◆ **Data to process**
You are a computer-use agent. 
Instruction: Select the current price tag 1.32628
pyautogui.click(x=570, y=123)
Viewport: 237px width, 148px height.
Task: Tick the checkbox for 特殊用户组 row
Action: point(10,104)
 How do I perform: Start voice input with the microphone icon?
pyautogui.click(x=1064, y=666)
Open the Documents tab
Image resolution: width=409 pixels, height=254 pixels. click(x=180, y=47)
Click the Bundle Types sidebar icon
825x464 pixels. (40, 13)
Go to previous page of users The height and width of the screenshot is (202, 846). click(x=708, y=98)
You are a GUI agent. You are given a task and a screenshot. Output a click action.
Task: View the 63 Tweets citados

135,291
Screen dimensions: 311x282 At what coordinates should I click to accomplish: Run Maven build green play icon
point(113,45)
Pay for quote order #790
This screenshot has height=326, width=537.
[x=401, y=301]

◆ **Exercise**
Give only a number, the count of lines above that include the string "agent".

◆ **Result of the exercise**
2